ACTION ITEM -> Below are records; count the lines in them that hold "agent" and give only the count.

EXERCISE DATA ->
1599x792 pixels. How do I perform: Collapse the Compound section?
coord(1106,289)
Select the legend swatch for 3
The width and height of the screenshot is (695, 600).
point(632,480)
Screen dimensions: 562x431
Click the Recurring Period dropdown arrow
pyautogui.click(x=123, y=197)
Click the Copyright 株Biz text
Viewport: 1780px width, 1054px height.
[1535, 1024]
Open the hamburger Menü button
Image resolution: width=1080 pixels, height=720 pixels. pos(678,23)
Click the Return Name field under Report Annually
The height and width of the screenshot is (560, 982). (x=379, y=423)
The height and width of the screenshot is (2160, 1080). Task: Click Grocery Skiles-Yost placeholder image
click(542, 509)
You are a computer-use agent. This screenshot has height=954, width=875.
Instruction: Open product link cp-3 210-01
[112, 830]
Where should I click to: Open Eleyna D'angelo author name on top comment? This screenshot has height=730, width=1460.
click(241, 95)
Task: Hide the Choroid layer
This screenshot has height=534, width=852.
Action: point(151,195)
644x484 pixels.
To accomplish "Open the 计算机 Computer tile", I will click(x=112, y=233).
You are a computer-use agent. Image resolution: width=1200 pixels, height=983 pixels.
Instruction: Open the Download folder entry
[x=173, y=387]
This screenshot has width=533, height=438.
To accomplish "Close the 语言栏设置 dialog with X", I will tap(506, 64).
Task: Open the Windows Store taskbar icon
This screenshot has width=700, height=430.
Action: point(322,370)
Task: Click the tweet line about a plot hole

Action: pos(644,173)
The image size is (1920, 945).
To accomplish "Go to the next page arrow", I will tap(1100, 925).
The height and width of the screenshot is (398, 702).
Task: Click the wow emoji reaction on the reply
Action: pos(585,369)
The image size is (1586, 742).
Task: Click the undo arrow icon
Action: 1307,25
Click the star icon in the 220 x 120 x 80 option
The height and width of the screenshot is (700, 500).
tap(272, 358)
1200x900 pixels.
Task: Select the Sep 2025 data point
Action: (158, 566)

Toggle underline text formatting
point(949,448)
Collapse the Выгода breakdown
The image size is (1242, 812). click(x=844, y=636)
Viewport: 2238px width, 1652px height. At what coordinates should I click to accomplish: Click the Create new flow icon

SOLUTION FOR THIS PROBLEM -> 2